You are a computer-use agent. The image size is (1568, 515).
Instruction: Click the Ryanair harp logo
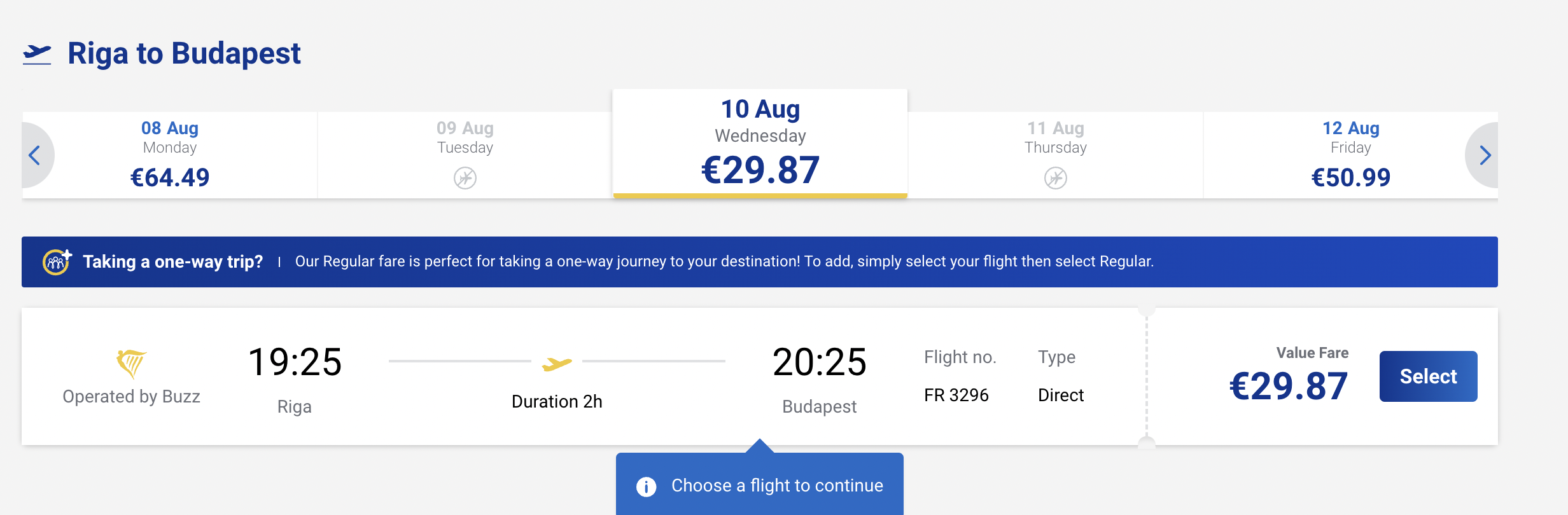click(131, 364)
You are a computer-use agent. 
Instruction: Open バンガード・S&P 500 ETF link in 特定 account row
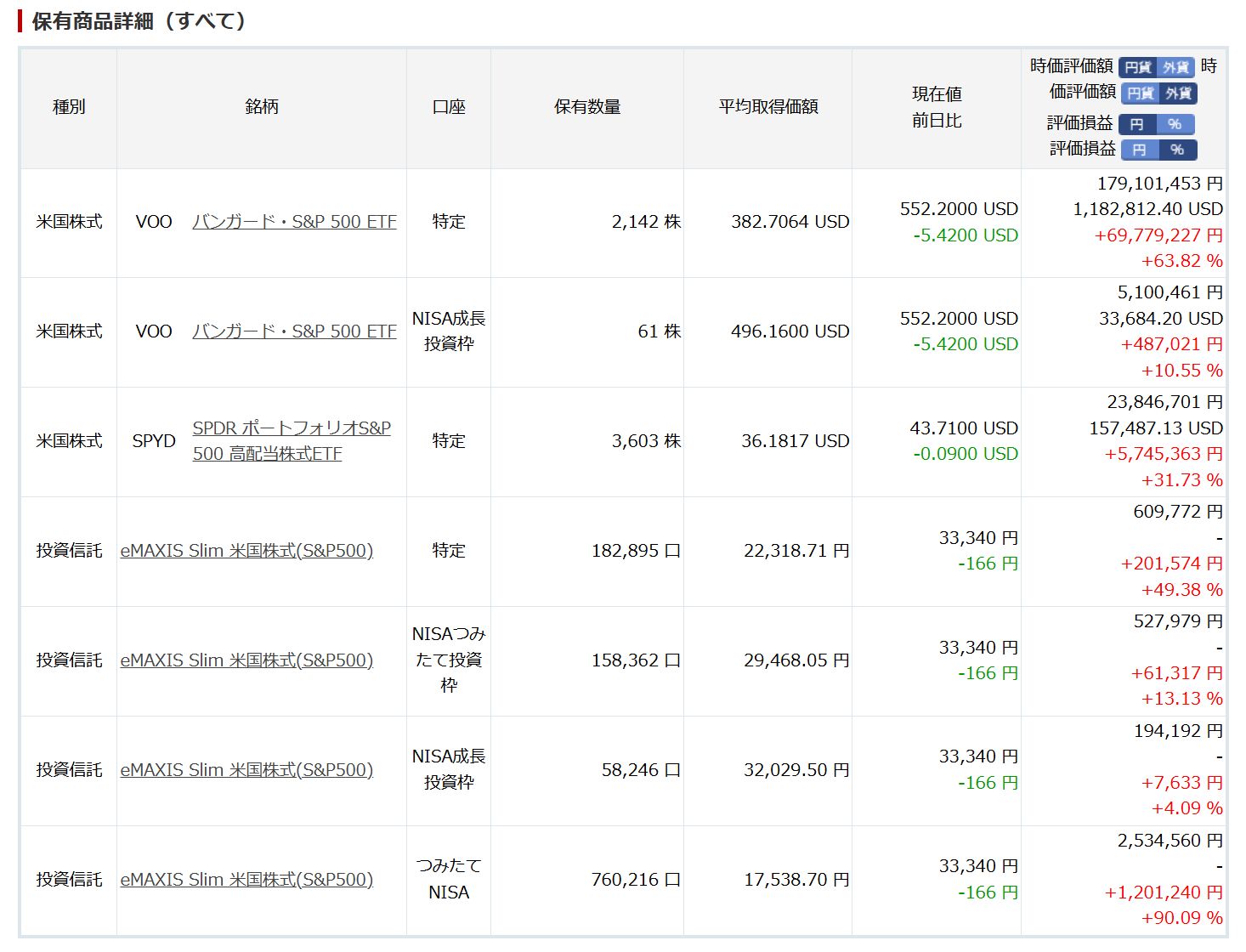point(294,222)
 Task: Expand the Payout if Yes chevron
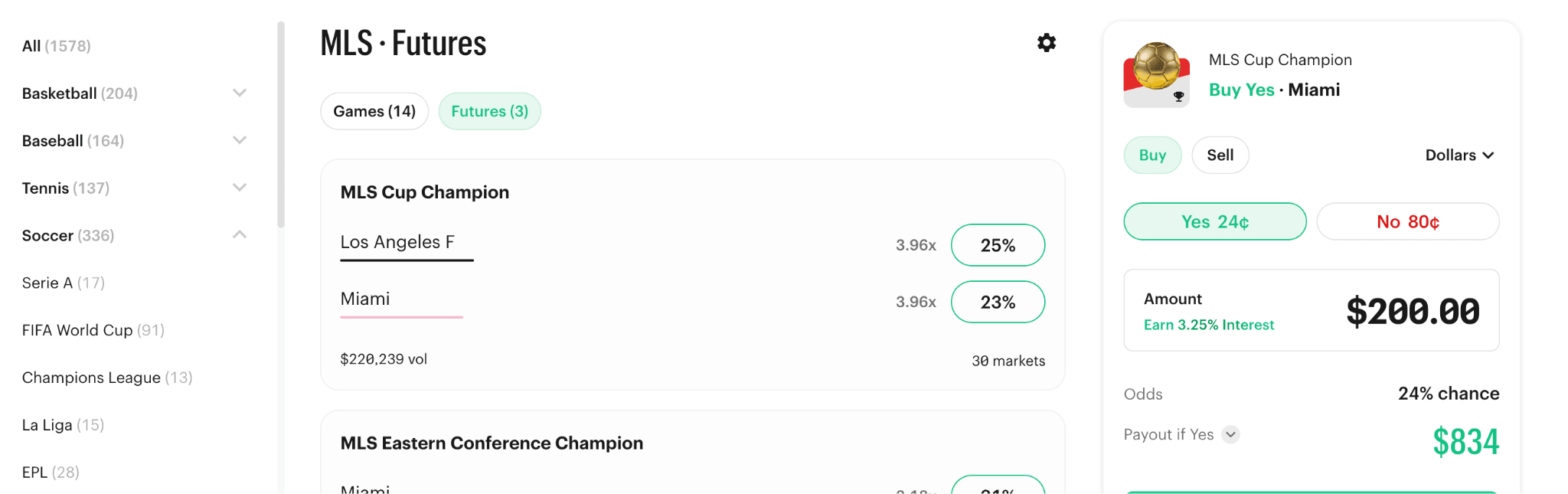click(1230, 434)
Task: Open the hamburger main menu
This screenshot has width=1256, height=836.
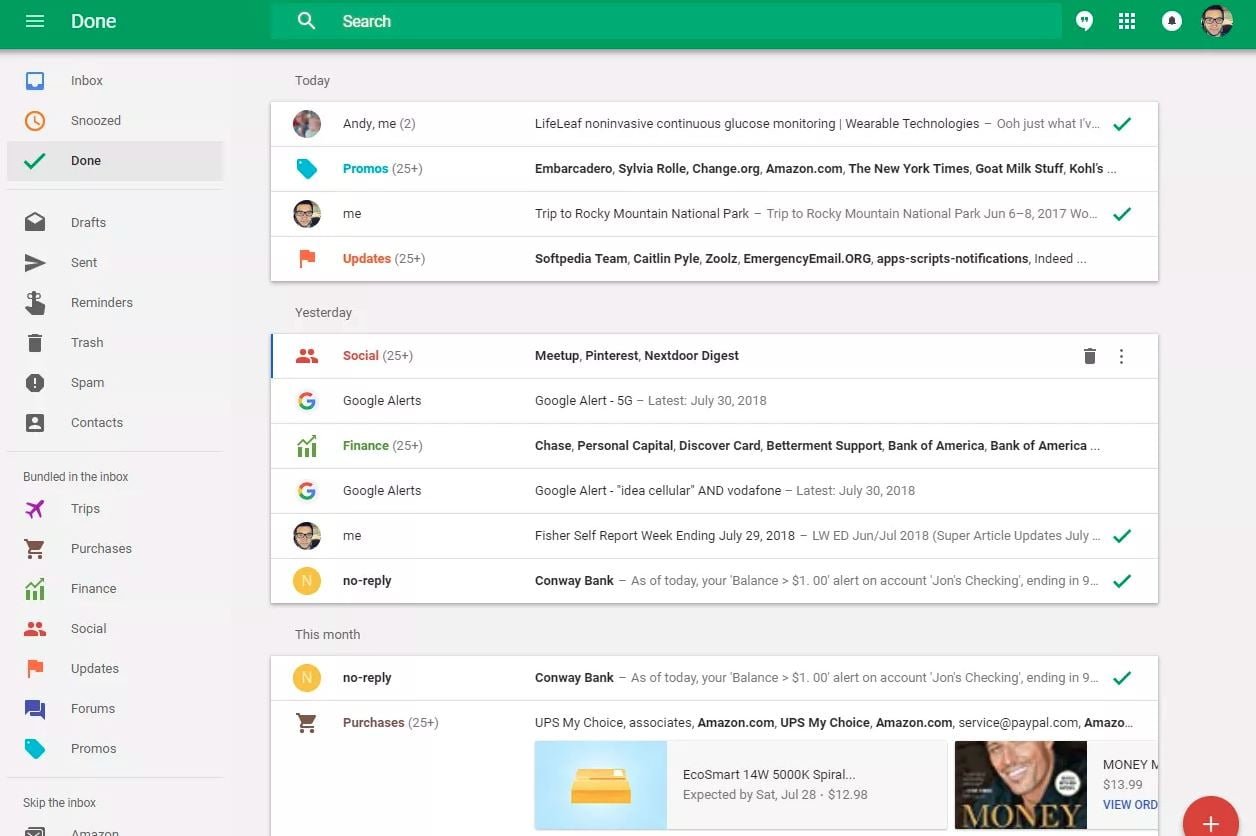Action: tap(35, 21)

# [Exercise requirements]
The whole of the data above needs retyping exactly, with pictures omitted.

# [Solution to this problem]
You are a computer-use agent. The image size is (1568, 515).
Instruction: Click the Ryanair harp logo
click(131, 364)
You are a computer-use agent. 
Instruction: Open バンガード・S&P 500 ETF link in 特定 account row
point(294,222)
 Task: Expand the Payout if Yes chevron
click(1230, 434)
Task: Open the hamburger main menu
This screenshot has width=1256, height=836.
Action: tap(35, 21)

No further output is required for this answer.